• _WHAT NEEDS TO BE DONE_
Copy the part of the West Hills passage that opens with the words containing "Unincorporated community in" and closes with "(5.97%) is water.", switching "United States Census Bureau" to "U.S. Census Bureau".

• _SOURCE PASSAGE_
_ _ _

Unincorporated community in Pennsylvania, US

West Hills is a census-designated place (CDP) in Armstrong County, Pennsylvania, United States. The population was 1,228 at the 2020 census.

==Geography==
West Hills is located at (40.824475, −79.542873).

According to the United States Census Bureau, the CDP has a total area of 3.5 sqmi, of which 3.3 sqmi is land and 0.2 sqmi (5.97%) is water.

==Demographics==
As of the 2000 census, there were 1,229 people, 501 households, and 390 families living in the CDP. The population density was 371.8 PD/sqmi. There were 517 housing units at an average density of 156.4 /sqmi. The racial makeup of the CDP was 99.27% White, 0.08% Native American, 0.08% Pacific Islander, and 0.57% from two or more races. Hispanic or Latino of any race were 0.24% of the population.

There were 501 households, out of which 28.3% had children under the age of 18 living with them, 69.7% were married couples living together, 6.6% had a female householder with no husband present, and 22.0% were non-families. 19.4% of all households were made up of individuals, and 11.0% had someone living alone who was 65 years of age or older. The average household size was 2.44 and the average family size was 2.79.

_ _ _

• _RECORDS SHOWN_
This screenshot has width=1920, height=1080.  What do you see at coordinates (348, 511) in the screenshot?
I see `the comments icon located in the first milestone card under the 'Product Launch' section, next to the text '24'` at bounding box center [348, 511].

_ _ _

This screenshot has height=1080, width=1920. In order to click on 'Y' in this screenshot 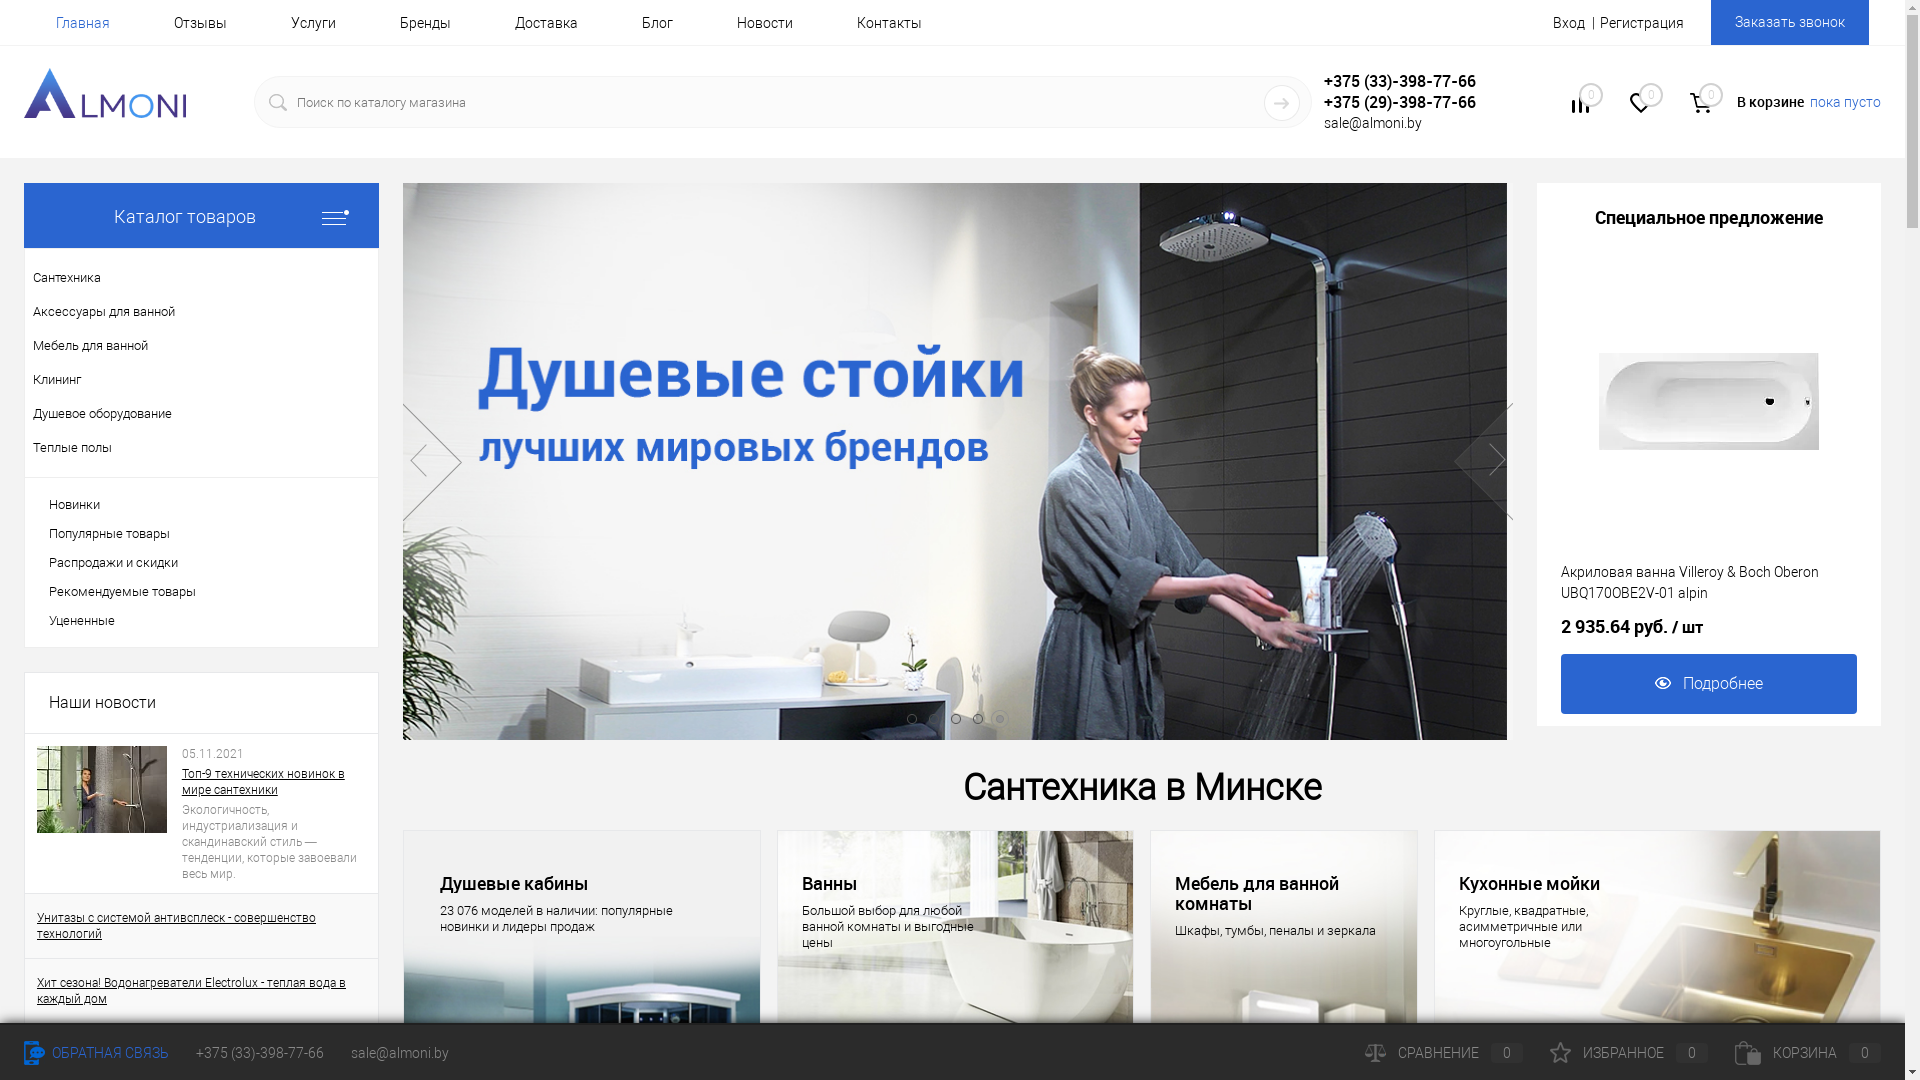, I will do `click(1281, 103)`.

_ _ _

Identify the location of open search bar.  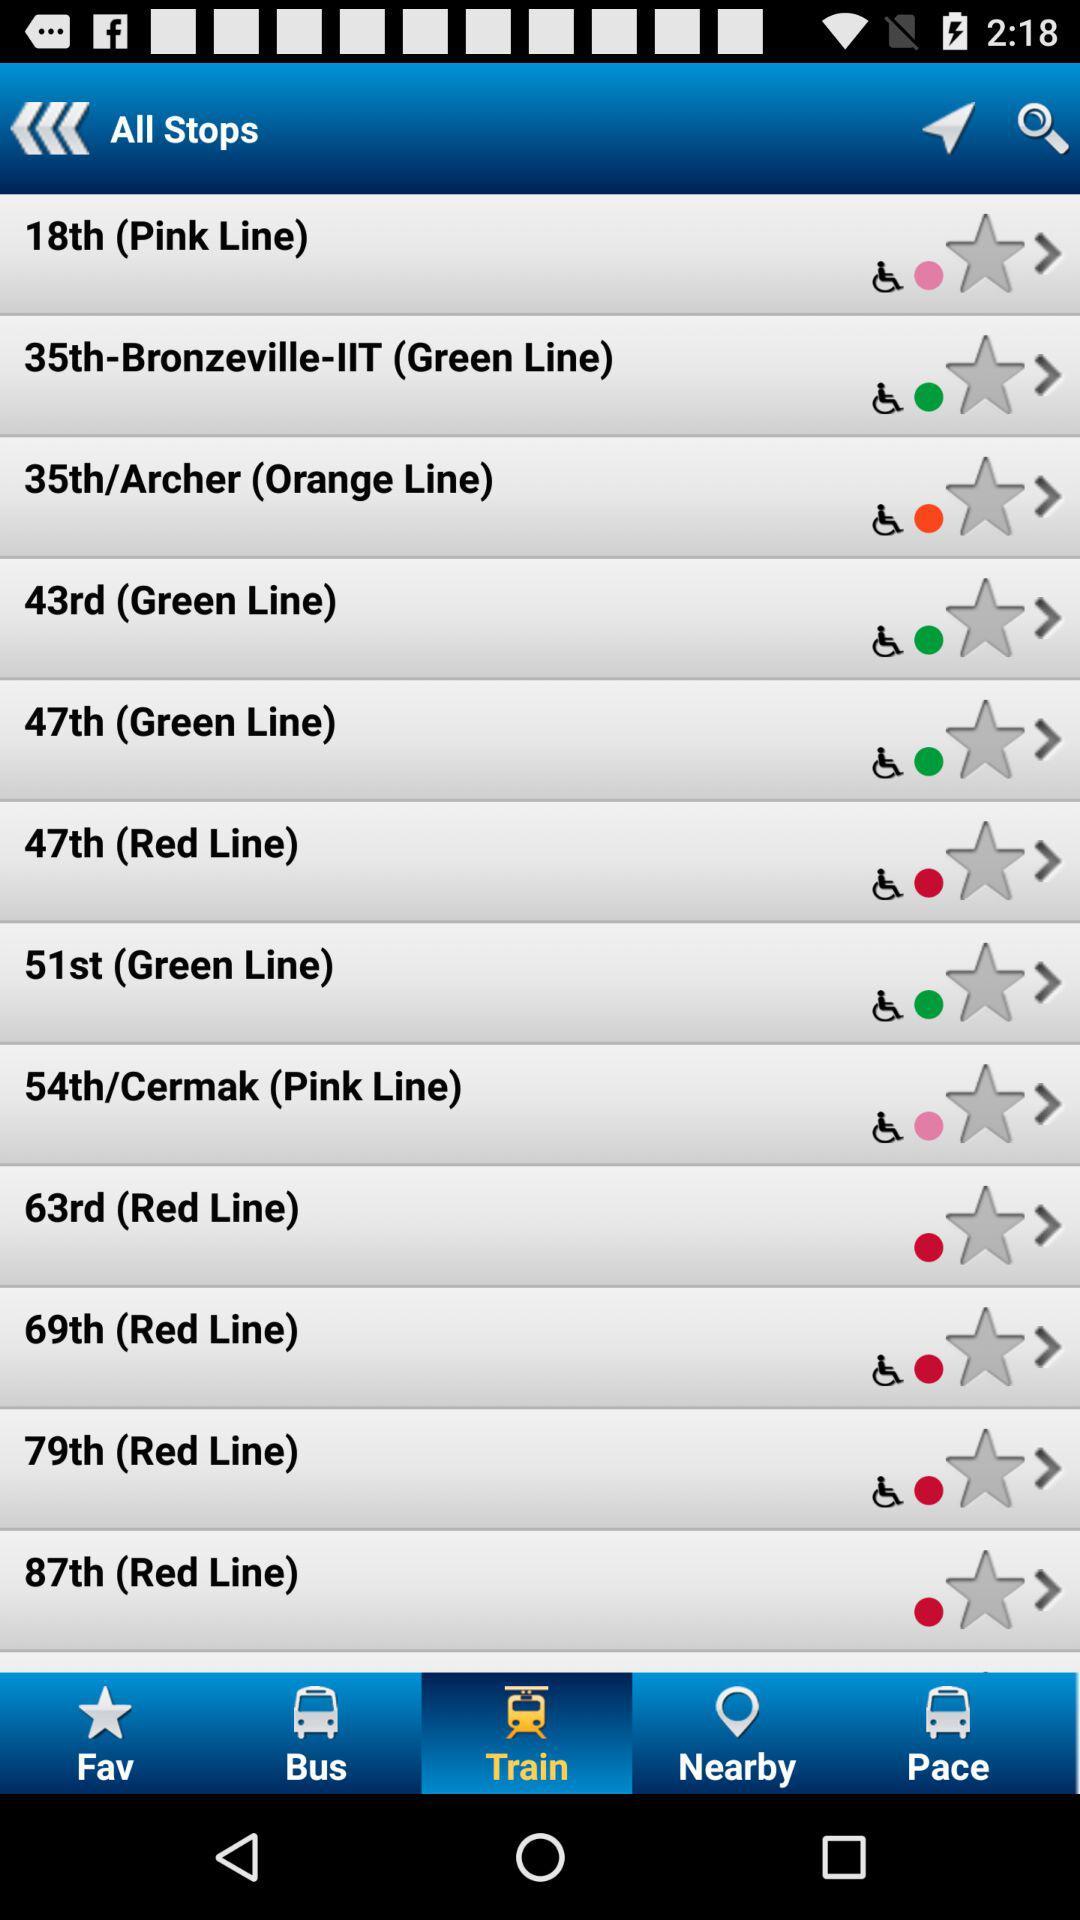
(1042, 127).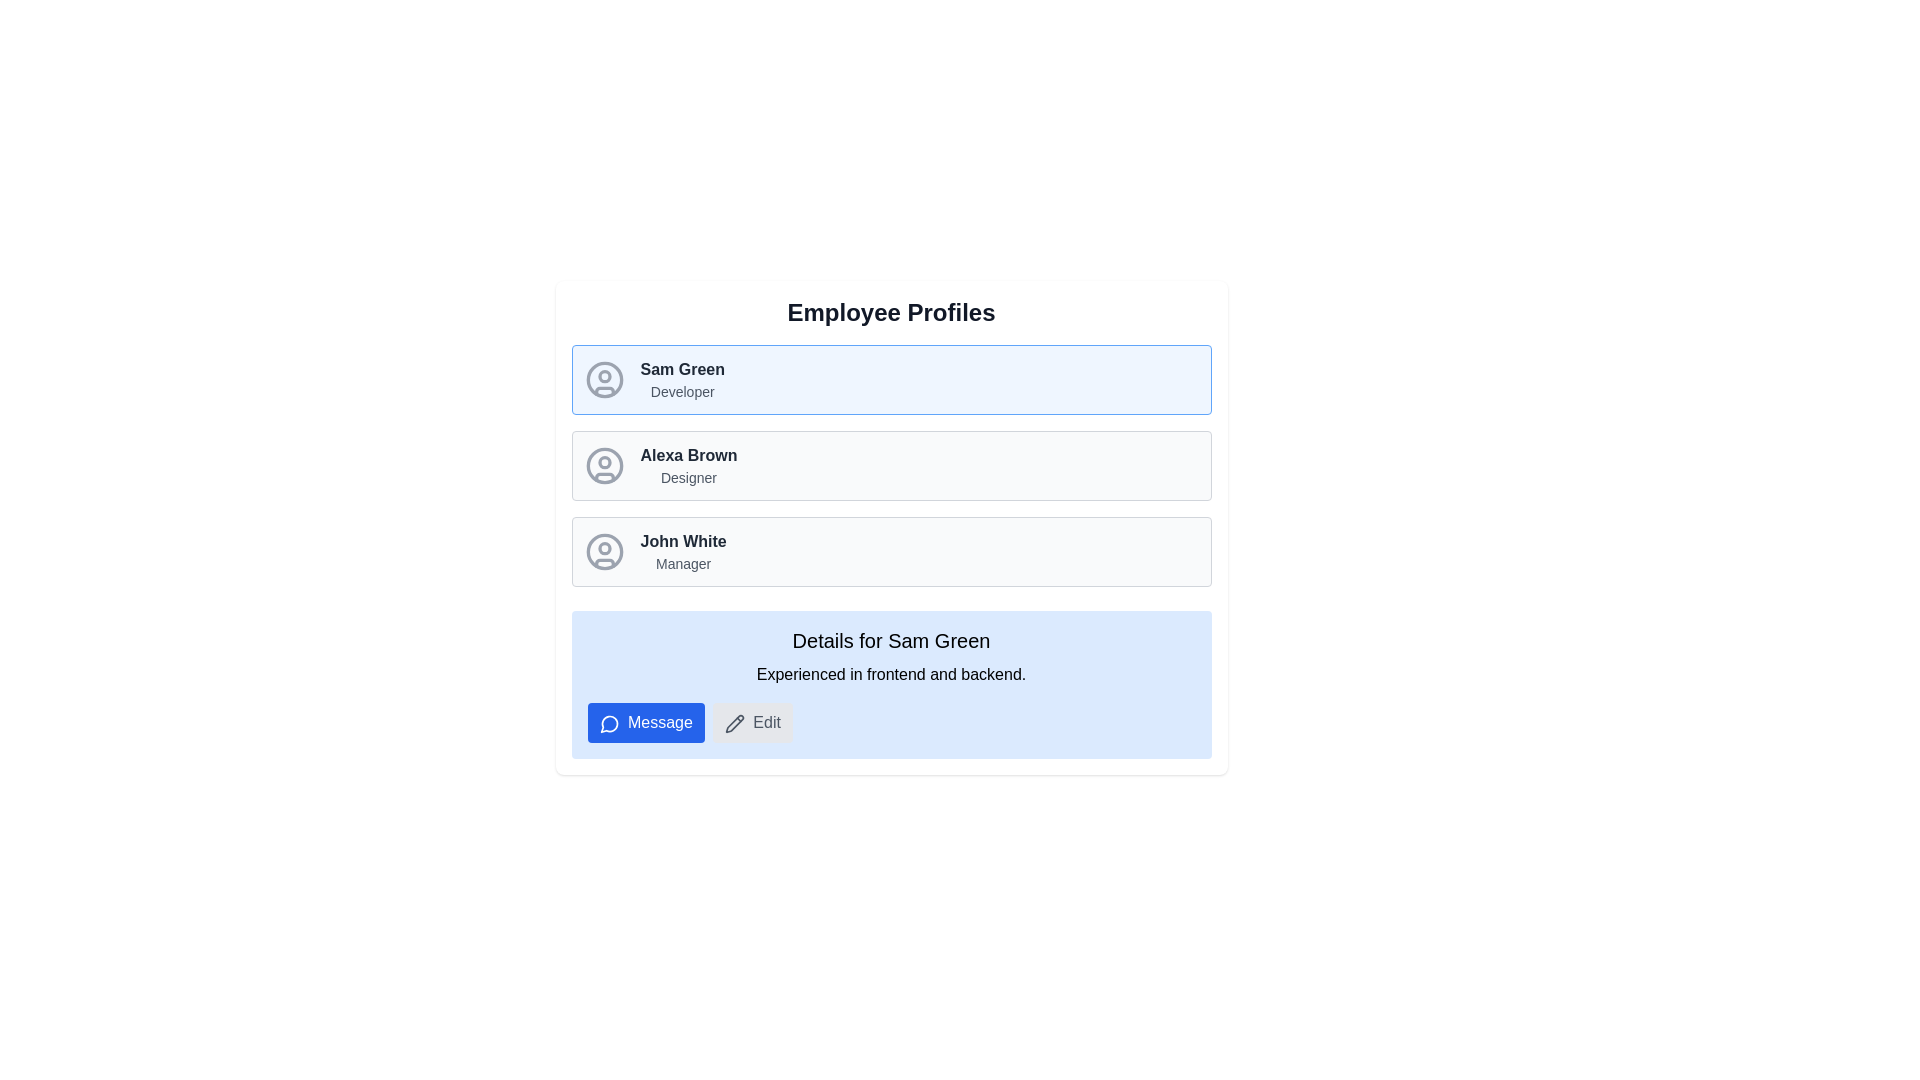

_ _ _

• _YOUR RESPONSE_
Unincorporated community in Pennsylvania, US

West Hills is a census-designated place (CDP) in Armstrong County, Pennsylvania, United States. The population was 1,228 at the 2020 census.

==Geography==
West Hills is located at (40.824475, −79.542873).

According to the U.S. Census Bureau, the CDP has a total area of 3.5 sqmi, of which 3.3 sqmi is land and 0.2 sqmi (5.97%) is water.